▶ [Opdracht]
Zet de rijen om in een genummerde lijst zonder lege regels, te beginnen bij de rij met "You are a computer-use agent. Image" en doorlopend tot en met het einde van de rijen. Laat de afbeeldingen weg.
***** Aangeleverde gegevens
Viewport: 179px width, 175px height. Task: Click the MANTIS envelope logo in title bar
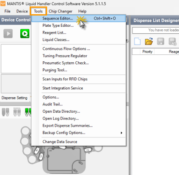click(3, 3)
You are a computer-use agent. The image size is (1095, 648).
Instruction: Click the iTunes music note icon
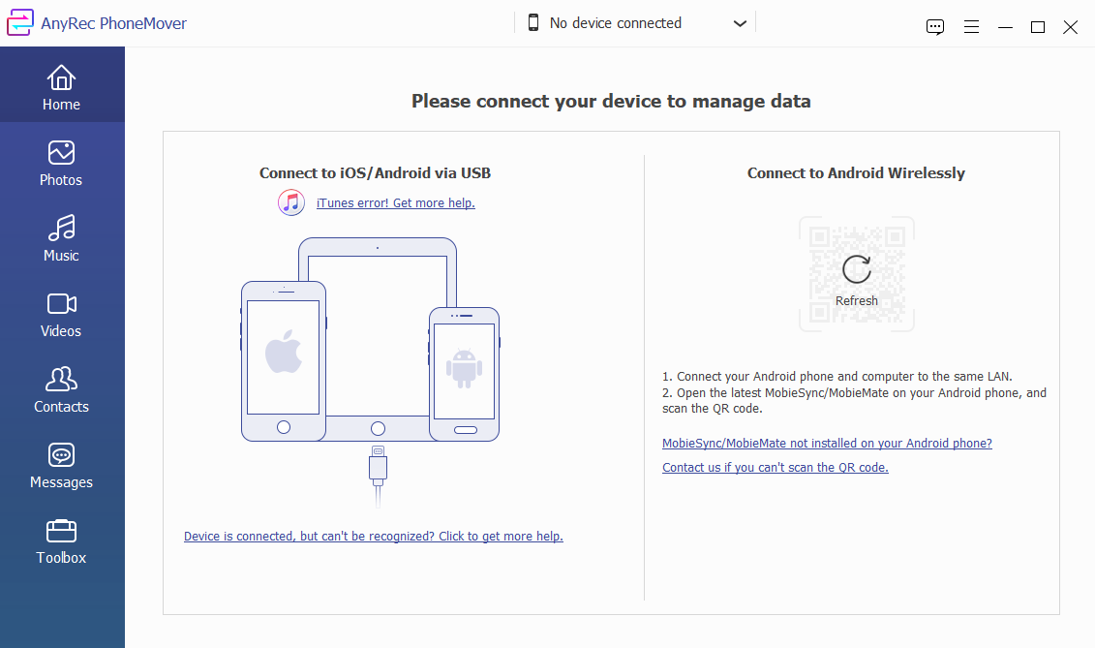point(291,202)
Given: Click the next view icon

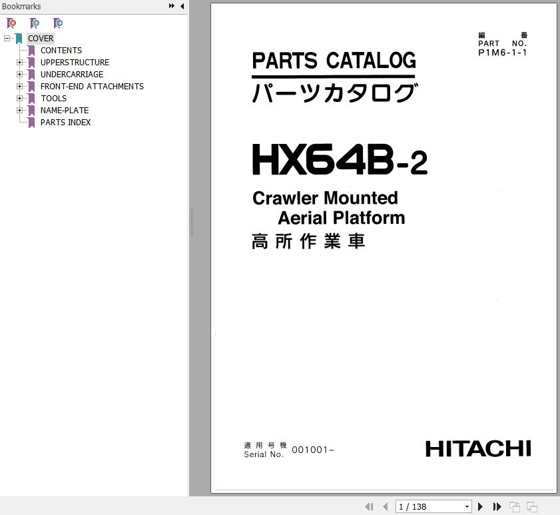Looking at the screenshot, I should pyautogui.click(x=531, y=507).
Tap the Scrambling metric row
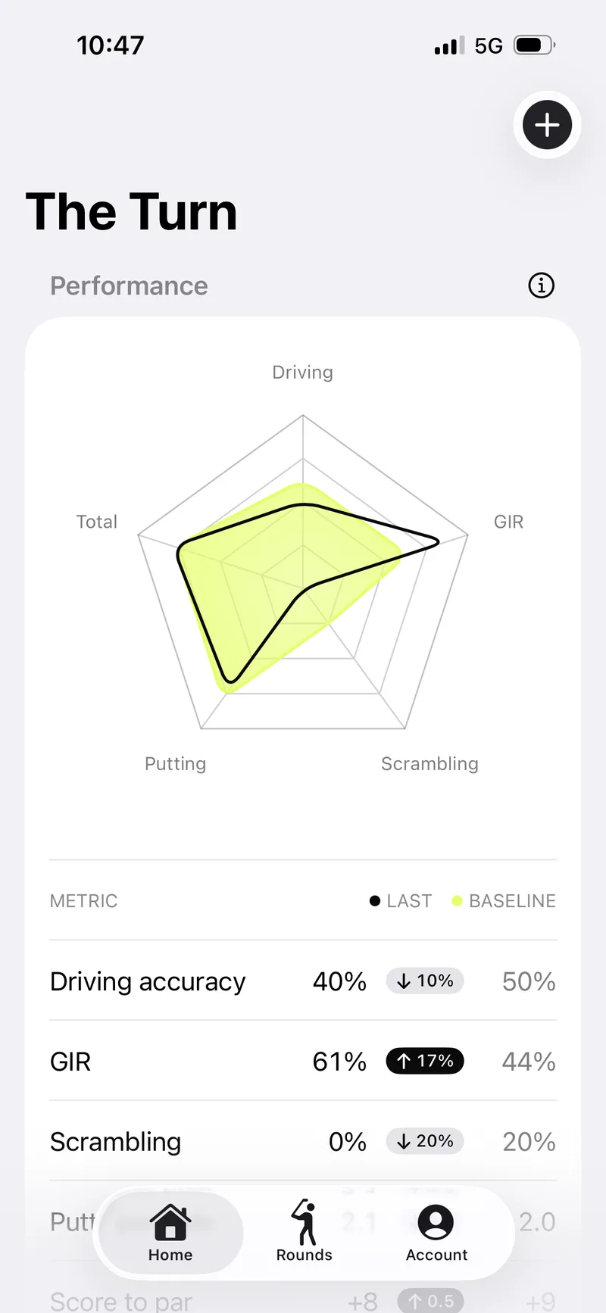The height and width of the screenshot is (1313, 606). coord(303,1141)
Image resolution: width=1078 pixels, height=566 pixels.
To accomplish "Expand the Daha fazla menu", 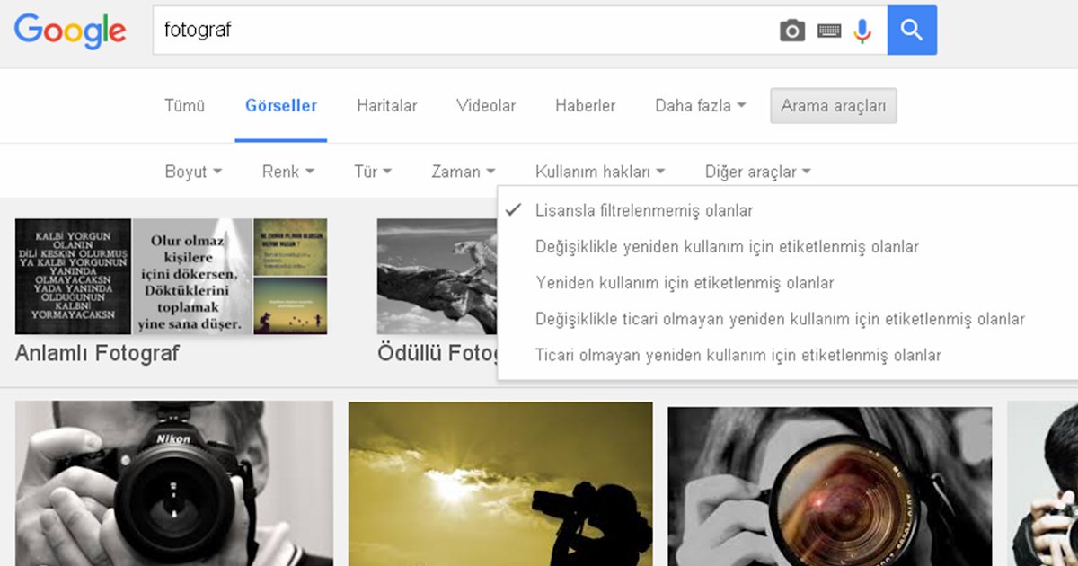I will click(699, 105).
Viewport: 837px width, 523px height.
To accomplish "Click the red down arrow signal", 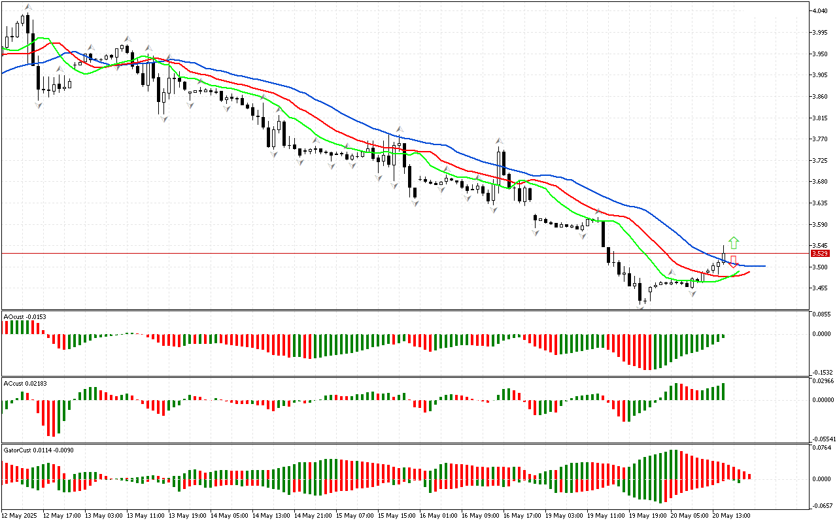I will point(733,261).
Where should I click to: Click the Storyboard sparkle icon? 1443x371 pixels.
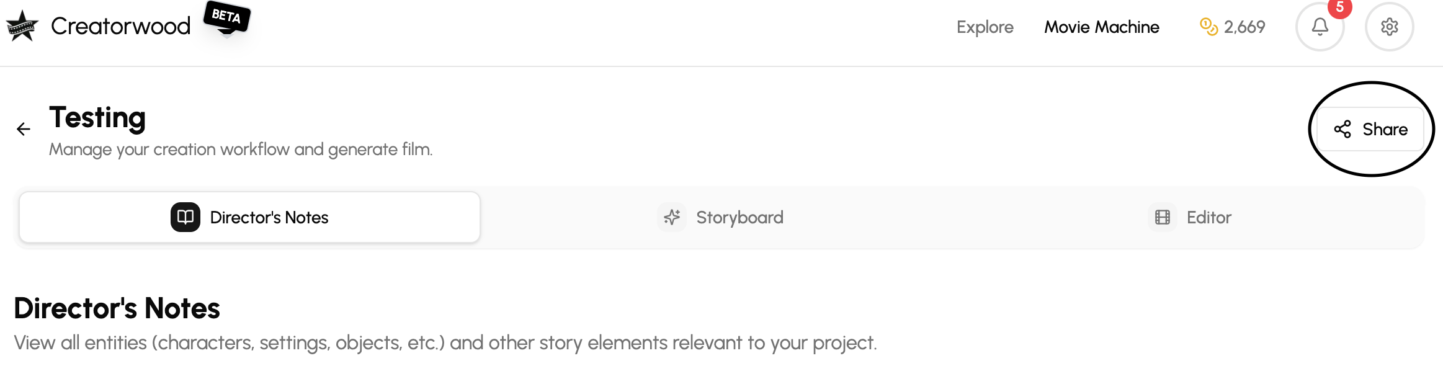pos(672,217)
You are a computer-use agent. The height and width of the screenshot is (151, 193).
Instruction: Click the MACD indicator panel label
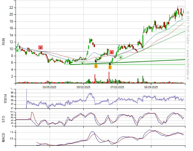[x=4, y=137]
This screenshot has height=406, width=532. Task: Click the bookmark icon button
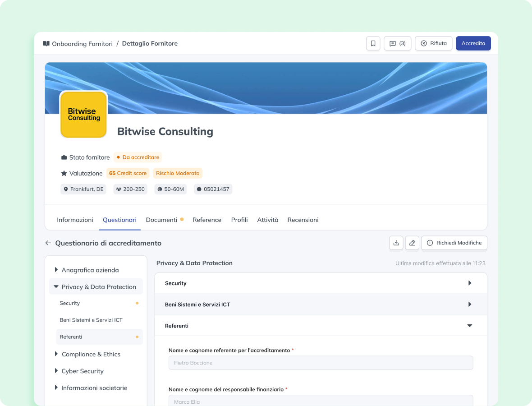coord(373,43)
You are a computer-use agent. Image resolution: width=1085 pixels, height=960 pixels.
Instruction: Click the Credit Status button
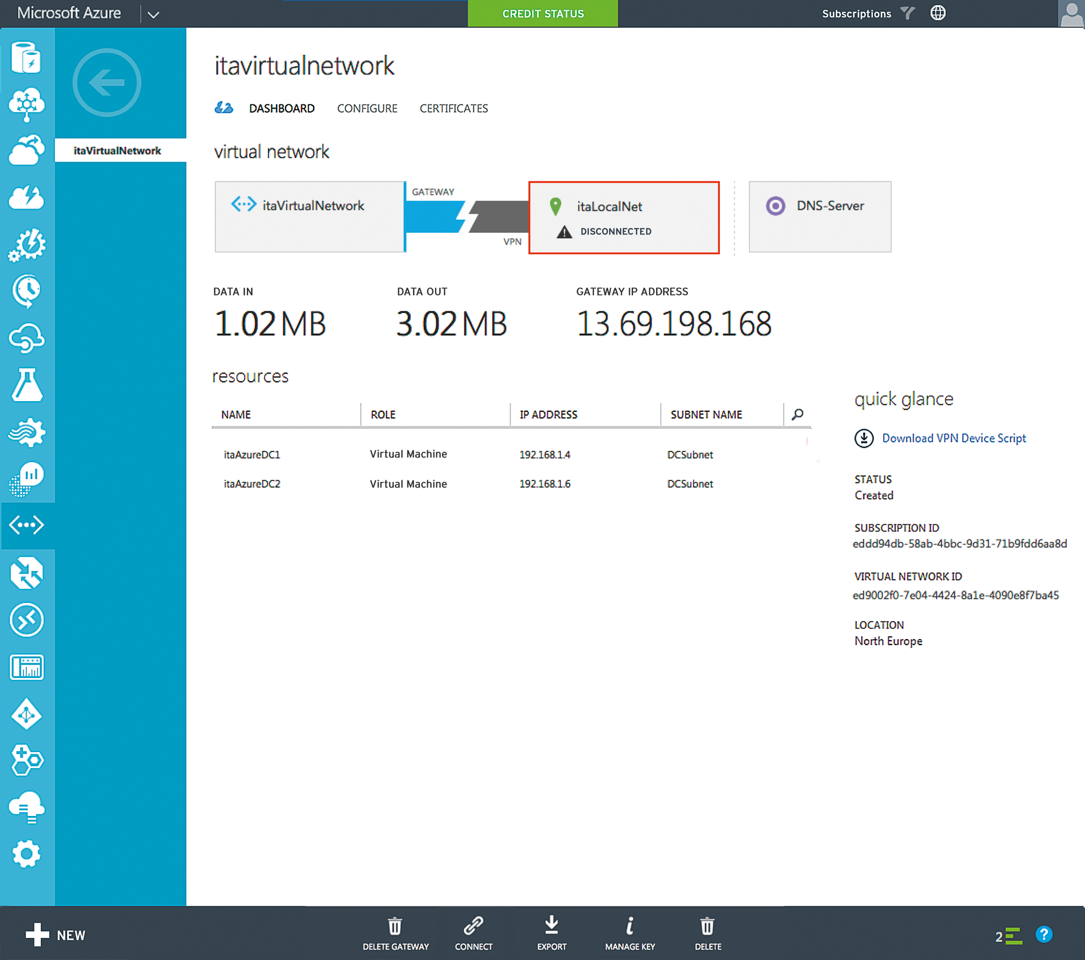543,14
**********
▶ [Volledig antwoord]
1. You are a computer-use agent. Image resolution: width=1085 pixels, height=960 pixels.
2. Instruction: Click the Credit Status button
3. 543,14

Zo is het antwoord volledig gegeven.